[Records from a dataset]
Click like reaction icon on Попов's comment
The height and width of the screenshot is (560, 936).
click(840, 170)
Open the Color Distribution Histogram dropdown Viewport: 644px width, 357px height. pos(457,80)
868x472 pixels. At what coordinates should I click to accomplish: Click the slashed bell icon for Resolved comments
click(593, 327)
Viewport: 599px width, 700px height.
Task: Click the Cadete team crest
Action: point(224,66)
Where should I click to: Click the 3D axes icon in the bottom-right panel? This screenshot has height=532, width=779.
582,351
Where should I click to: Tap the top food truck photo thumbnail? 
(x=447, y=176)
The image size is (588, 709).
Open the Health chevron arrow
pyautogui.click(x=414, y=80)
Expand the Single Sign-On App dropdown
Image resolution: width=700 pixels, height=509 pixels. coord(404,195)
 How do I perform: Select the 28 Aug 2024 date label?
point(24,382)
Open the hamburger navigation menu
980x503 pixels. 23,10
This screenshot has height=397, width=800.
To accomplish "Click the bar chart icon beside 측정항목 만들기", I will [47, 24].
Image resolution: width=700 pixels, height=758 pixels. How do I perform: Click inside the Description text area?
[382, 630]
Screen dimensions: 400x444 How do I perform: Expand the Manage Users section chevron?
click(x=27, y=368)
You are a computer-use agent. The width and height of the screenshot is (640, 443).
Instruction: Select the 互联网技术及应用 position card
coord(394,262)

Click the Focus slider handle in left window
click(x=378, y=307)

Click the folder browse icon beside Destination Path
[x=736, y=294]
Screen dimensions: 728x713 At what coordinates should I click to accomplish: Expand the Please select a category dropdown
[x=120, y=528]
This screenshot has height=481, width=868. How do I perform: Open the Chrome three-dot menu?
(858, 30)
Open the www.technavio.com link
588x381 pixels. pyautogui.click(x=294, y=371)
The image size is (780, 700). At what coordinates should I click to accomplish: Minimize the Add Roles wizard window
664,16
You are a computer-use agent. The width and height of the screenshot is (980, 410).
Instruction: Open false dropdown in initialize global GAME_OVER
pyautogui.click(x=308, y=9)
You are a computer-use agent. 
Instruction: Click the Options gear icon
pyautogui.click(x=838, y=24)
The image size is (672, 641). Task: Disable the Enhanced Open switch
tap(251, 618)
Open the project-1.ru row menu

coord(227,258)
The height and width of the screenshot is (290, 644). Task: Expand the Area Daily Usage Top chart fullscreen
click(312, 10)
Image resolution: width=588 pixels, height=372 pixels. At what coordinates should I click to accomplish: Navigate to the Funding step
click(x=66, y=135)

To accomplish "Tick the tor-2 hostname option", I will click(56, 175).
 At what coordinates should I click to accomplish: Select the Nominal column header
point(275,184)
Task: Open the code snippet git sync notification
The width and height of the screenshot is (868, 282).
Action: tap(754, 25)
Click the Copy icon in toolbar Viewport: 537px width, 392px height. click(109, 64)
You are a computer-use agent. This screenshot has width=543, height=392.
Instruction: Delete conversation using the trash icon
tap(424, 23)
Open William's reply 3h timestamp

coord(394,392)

**REQUIREMENT**
Check every line above for the word "computer" and copy those that have it.

**RESULT OF THE EXERCISE**
You are a computer-use agent. The width and height of the screenshot is (640, 443).
You are a computer-use agent. The width and height of the screenshot is (980, 410).
You are a computer-use agent. 
You are a computer-use agent. This screenshot has width=543, height=392.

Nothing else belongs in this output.